To restrict cpdf to files ending in .pdf (in upper or lower or mixed case) add the option -idir-only-pdfs before -idir:
cpdf -merge -idir-only-pdfs -idir myfiles -o out.pdf
An input range may be specified after each input file. This is treated differently by each operation. For instance
cpdf in.pdf 2-5 -o out.pdf
A number represents a page number
A page label may be used in place of a number e.g [iii] represents the first page found which is labelled iii.
A tilde (˜) defines a page number counting from the end of the document rather than the beginning. Page ˜1 is the last page, ˜2 the penultimate page etc.
A dash (-) defines ranges, e.g. 1-5 or 6-3.
A comma (,) allows one to specify several ranges, e.g. 1-2,4-5.

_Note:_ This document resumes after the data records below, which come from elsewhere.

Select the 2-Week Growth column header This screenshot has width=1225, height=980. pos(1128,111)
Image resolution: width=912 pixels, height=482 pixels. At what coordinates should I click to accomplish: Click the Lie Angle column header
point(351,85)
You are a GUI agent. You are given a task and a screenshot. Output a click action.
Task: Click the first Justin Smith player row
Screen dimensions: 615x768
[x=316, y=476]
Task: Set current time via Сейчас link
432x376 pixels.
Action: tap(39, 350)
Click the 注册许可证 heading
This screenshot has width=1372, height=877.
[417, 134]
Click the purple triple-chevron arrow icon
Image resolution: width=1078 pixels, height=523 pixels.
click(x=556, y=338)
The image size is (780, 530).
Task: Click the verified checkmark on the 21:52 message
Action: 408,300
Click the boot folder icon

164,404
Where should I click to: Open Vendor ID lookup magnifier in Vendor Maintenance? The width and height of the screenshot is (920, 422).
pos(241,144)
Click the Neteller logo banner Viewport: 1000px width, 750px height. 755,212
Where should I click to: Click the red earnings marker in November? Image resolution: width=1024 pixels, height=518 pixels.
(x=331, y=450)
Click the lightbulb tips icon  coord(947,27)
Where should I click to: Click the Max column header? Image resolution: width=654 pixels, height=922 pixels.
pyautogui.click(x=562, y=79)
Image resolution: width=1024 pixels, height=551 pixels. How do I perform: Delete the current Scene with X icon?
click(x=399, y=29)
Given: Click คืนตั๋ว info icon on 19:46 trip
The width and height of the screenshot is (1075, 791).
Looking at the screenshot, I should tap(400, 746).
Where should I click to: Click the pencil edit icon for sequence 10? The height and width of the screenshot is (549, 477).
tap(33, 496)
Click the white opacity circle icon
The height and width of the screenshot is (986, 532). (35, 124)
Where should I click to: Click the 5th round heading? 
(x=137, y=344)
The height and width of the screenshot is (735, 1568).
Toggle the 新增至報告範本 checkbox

The word end represents the last page.
The words odd and even can be used in place of or at the end of a page range to restrict to just the odd or even pages.
The words portrait and landscape can be used in place of or at the end of a page range to restrict to just those pages which are portrait or landscape. Note that the meaning of “portrait” and “landscape” does not take account of any viewing rotation in place (use -upright from chapter 3 first, if required). A page with equal width and height is considered neither portrait nor landscape.
The word reverse is the same as end-1.
The word all is the same as 1-end.
A range must contain no spaces.
Prepending NOT to a whole page range inverts it.
Prepending <n>
DUP to a whole page range duplicates each page of the range <n>
times.
For example:
cpdf in.pdf 1,2,7-end -o out.pdf
Remove pages three, four, five and six from a document.
cpdf in.pdf 1-16odd -o out.pdf
Extract the odd pages 1,3,...,13,15.
cpdf in.pdf landscape -rotate 90 -o out.pdf
Rotate all landscape pages by ninety degrees.
cpdf in.pdf 1,all -o out.pdf
Duplicate the front page of a document, perhaps as a fax cover sheet.
cpdf in.pdf ˜3-˜1 -o out.pdf
Extract the last three pages of a document, in order.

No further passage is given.